Другое дело дочь – она не такая, как я, и я не понимаю, что девочка ощущает и думает. Когда она болела и перенесла три операции за два года, пусть даже не самые тяжелые, я смотрел на нее и думал: лучше бы все это случилось со мной.
Вообще главный по медицине у нас в семье, как и положено, жена, я только договариваюсь с врачами, больницами, заведующими и так далее. Поэтому, когда супруга сказала, что уже договорилась и младшему будут удалять аденоиды, я немного удивился. Они уже ходили на консультацию: из Москвы приезжает светило на один день в неделю, и он все сделает. В детстве мне тоже удаляли, только не аденоиды, а гланды. Попытаюсь сравнить с настоящим – типа сорок пять лет спустя.

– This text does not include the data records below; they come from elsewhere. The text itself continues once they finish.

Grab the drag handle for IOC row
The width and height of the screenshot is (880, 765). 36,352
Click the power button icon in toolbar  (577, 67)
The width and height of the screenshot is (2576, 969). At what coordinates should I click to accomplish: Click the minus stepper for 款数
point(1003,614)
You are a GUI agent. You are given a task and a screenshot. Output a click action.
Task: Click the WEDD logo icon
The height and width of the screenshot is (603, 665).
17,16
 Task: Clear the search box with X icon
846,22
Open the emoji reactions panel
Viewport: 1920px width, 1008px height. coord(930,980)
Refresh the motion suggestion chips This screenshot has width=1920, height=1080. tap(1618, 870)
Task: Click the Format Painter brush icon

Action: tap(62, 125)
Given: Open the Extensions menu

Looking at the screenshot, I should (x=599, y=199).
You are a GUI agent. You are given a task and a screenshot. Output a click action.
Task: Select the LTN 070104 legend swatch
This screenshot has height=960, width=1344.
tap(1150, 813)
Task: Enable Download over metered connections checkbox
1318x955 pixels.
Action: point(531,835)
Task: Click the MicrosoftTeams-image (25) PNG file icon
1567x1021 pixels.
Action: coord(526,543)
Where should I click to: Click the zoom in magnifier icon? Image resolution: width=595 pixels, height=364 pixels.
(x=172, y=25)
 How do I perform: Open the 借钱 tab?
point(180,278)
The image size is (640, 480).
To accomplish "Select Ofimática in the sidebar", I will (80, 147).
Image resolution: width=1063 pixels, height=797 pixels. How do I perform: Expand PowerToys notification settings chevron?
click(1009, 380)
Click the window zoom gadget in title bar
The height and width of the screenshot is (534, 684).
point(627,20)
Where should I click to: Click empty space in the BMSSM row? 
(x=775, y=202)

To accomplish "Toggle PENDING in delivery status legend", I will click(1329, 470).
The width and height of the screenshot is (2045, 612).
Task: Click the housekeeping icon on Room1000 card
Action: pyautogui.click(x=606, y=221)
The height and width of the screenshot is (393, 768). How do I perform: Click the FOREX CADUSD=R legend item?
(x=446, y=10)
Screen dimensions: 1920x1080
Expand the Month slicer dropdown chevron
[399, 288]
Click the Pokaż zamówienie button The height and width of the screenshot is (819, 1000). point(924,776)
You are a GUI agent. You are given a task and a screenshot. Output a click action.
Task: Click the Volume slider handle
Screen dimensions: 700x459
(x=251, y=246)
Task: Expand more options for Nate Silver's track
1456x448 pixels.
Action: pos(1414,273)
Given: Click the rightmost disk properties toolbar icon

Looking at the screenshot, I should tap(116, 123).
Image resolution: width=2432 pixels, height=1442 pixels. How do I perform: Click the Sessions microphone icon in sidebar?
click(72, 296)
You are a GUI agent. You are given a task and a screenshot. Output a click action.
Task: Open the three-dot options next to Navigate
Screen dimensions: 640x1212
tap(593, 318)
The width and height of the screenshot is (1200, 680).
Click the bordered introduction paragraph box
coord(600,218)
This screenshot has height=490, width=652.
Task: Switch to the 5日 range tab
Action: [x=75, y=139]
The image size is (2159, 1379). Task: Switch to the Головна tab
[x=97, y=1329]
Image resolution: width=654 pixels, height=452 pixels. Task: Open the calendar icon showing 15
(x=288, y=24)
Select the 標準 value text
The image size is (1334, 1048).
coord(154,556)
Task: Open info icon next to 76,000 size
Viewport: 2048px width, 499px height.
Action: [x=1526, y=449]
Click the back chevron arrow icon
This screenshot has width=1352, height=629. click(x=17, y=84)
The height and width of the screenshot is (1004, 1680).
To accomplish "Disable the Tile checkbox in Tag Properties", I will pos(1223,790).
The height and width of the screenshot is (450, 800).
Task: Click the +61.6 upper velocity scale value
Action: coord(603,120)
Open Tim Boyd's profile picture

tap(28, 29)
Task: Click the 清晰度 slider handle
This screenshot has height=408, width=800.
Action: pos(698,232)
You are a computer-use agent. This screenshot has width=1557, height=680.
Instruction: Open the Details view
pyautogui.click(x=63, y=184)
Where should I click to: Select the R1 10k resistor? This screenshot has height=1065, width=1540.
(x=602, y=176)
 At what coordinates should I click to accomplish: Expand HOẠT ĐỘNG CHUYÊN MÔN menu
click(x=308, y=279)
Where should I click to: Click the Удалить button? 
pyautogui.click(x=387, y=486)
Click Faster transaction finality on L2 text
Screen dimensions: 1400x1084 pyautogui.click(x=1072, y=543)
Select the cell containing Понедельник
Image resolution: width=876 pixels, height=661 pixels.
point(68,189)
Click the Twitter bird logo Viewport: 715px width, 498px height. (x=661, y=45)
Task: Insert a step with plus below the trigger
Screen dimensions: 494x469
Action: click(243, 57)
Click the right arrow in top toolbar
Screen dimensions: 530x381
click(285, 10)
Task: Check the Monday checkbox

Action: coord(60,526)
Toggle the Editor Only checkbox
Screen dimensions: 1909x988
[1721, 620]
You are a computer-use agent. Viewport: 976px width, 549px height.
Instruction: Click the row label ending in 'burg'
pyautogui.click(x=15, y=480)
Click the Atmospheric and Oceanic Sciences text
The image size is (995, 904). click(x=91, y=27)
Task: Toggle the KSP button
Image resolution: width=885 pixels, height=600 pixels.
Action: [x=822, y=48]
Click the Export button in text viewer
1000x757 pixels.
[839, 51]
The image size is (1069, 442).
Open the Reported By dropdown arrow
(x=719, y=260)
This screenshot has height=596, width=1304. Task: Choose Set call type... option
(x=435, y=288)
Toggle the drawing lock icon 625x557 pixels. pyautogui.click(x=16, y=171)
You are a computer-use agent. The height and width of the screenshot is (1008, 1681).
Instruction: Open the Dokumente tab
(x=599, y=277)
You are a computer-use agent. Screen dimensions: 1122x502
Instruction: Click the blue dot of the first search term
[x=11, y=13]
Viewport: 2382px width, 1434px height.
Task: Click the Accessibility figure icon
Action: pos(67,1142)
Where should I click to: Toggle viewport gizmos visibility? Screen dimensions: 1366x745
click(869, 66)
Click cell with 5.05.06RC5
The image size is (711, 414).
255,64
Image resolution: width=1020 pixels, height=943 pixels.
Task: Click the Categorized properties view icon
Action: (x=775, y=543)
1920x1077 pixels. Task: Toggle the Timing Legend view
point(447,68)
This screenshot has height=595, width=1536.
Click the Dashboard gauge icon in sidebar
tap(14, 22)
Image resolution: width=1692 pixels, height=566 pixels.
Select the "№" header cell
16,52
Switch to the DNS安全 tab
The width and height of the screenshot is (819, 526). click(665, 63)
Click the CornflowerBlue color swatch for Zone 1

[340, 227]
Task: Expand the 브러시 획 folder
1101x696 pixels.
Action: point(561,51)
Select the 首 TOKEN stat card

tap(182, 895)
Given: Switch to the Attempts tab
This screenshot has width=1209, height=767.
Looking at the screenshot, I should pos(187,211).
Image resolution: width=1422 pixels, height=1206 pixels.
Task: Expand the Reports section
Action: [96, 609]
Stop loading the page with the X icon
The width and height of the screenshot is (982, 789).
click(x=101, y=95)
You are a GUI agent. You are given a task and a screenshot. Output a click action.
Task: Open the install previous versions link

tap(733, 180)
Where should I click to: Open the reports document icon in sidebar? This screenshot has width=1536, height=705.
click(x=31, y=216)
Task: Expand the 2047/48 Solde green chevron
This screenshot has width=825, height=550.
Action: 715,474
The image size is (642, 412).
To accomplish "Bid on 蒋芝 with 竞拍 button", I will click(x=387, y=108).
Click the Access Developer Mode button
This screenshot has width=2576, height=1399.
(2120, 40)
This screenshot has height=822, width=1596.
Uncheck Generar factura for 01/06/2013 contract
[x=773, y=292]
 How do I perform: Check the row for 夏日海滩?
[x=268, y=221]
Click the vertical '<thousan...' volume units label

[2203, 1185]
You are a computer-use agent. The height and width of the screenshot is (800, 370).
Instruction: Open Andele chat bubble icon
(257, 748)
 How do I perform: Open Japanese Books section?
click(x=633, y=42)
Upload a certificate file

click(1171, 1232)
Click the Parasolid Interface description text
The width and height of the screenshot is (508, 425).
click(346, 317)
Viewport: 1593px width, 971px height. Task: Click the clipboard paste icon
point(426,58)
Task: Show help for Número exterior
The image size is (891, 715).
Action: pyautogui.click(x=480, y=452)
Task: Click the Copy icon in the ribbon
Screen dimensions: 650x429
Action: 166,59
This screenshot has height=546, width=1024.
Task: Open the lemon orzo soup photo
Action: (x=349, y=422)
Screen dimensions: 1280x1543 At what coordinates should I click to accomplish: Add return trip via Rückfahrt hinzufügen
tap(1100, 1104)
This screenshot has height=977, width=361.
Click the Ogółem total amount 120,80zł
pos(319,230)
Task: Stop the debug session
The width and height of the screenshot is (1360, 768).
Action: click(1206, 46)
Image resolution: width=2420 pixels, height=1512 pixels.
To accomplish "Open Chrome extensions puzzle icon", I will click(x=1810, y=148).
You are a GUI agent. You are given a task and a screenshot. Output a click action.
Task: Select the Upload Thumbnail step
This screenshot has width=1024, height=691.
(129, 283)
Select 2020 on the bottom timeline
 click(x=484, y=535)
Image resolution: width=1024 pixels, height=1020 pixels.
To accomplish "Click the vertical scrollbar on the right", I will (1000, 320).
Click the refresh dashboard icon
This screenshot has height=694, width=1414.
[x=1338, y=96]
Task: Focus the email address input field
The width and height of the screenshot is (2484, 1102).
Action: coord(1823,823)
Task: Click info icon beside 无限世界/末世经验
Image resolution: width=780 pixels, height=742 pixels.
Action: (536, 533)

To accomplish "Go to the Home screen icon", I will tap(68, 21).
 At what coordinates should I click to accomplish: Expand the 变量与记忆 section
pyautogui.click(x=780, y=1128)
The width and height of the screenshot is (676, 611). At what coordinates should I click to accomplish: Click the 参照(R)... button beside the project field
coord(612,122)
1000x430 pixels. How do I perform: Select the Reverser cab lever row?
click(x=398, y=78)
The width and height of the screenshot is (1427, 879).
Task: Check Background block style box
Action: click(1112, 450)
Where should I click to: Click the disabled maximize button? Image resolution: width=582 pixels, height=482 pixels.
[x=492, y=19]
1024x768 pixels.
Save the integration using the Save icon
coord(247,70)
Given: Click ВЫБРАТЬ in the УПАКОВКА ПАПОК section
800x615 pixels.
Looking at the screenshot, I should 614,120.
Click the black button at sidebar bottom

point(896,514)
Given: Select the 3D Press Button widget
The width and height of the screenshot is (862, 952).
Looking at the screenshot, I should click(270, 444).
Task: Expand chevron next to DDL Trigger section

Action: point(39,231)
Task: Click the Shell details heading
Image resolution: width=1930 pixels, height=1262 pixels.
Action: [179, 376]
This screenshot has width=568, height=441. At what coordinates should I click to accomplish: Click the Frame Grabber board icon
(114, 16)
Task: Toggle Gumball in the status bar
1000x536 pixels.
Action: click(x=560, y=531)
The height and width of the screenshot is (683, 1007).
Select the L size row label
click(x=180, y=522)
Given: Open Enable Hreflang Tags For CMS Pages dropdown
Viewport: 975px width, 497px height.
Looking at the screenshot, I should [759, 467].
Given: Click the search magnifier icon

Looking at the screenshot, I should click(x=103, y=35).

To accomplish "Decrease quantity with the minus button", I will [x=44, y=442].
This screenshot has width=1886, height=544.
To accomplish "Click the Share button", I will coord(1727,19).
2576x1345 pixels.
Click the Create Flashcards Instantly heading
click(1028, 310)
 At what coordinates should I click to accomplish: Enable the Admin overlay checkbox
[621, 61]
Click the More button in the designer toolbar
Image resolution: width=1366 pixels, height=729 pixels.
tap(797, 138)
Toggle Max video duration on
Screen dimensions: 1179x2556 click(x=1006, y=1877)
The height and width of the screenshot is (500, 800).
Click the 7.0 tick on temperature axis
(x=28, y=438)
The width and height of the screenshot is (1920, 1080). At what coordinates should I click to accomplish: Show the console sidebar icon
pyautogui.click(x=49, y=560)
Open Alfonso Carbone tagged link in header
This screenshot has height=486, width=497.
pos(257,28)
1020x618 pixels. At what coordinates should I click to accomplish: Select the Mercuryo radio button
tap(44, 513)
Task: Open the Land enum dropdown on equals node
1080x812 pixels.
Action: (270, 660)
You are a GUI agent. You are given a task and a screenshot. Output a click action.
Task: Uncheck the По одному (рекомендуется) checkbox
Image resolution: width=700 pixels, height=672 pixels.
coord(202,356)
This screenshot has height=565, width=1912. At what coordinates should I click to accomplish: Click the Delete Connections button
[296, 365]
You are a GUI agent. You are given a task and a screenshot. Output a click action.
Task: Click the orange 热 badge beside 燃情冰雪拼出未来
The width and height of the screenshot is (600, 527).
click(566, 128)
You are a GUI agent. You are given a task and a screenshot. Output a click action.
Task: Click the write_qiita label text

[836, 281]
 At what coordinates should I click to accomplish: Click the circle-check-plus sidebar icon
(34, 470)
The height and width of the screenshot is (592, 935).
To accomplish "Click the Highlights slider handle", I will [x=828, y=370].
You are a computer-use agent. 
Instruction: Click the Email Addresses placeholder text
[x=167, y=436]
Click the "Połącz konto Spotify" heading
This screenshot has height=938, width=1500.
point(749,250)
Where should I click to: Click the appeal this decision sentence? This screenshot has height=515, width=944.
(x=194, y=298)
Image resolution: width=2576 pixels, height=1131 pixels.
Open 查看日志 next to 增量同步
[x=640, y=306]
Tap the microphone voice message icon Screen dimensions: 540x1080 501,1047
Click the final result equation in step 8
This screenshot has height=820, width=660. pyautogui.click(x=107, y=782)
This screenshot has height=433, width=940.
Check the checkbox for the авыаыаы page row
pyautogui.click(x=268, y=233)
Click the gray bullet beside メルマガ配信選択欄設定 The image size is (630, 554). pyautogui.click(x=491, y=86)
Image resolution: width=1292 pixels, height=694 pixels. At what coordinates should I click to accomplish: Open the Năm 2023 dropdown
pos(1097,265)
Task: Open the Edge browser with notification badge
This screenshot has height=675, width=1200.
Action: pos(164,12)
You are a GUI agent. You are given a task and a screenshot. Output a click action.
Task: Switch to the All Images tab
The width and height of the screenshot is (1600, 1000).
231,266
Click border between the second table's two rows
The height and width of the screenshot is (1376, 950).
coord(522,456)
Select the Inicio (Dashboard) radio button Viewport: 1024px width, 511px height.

Перед операцией я пообещал сыну рассказать страшилку, после того как он выйдет из наркоза. Да! Эту операцию, оказывается, делают под общим наркозом! Когда мне делали, не было никакого наркоза, а тем детям, которые сильно сопротивлялись, в рот вставляли распорку, и всё, но обо всем по порядку. Итак, в шесть лет родители, что-то невнятно объясняя, везут меня в больницу имени Раухфуса. Бабушка с дедом – врачи – подсуетились, и нас там ждут. На первом этаже меня переодевают в колготки – помните, были такие универсальные коричневые: два шва сзади, один спереди, – синие шорты и клетчатую рубашку, на ногах какая-то красно-коричневая обувь. О, как все помню!
Дело было зимой. Я не очень понимал, куда и зачем меня ведет медсестра. И почему родители, стоя рядышком, машут с первого этажа, а меня ведут по широкой лестнице вокруг шахты лифта, затянутой металлической сеткой. Но! Внимание! Родители пообещали, что после операции мне дадут мороженое, и это зимой! Для меня, как для ребенка, которому и летом редко покупали мороженое, это было чудом. Поэтому мысли об операции меня не терзали, я доверчиво плелся за женщиной в белом халате.
Потом я с удивлением обнаружил, что меня оставляют здесь ночевать и в палате еще пять или шесть детей, но после советского детсада это было не страшно. Наутро долго не понимал, где я и кто что от меня хочет. Я ходил по коридору и считал выложенные линолеумом оранжево-голубые треугольники. Считать я умел уже тогда, а вот писать и читать еще нет. В коридоре меня и отловила женщина в белом халате: «Львовский?» И получив утвердительный ответ, повела в кабинет.